Exercise goal: Work out how many lines in the data below contain the string "will", and reply with that figure alone.

[Stored items]

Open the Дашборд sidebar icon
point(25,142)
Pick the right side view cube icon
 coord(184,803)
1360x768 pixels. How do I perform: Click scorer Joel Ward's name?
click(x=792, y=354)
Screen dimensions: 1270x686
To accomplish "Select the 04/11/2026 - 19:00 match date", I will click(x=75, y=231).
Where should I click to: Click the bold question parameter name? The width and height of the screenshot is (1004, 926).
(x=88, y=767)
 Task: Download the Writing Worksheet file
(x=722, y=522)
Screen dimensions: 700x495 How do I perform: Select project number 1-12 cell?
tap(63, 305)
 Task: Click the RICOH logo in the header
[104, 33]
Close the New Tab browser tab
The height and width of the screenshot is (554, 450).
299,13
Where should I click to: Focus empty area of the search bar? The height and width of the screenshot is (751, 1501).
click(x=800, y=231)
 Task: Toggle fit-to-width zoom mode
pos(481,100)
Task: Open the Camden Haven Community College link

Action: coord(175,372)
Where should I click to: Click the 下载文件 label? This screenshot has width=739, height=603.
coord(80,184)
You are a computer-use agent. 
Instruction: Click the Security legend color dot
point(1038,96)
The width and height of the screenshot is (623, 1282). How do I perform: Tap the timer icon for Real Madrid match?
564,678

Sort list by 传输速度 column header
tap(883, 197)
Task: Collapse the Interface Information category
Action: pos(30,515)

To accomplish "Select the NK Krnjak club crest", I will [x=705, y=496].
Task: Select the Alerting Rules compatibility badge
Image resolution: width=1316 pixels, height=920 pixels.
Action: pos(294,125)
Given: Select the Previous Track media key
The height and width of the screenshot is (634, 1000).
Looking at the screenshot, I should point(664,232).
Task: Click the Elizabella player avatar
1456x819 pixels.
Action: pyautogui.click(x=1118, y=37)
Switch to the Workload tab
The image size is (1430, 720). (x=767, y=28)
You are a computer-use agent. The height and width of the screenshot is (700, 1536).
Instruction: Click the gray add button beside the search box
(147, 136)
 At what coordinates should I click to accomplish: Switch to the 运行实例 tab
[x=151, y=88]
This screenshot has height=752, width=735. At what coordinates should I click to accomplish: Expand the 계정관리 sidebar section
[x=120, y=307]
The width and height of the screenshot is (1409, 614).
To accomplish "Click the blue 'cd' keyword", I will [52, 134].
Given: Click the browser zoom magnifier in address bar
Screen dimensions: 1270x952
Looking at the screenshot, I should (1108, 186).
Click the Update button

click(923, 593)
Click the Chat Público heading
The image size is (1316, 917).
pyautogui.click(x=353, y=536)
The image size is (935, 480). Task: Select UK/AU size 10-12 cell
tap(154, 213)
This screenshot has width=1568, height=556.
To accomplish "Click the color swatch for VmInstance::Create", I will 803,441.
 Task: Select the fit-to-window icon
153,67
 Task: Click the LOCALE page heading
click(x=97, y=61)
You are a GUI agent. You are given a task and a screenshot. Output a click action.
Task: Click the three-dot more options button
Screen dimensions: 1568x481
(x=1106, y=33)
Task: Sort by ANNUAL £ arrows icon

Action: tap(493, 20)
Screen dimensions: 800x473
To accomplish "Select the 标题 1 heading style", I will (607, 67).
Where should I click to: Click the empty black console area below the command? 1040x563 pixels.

Solution to this exercise: 5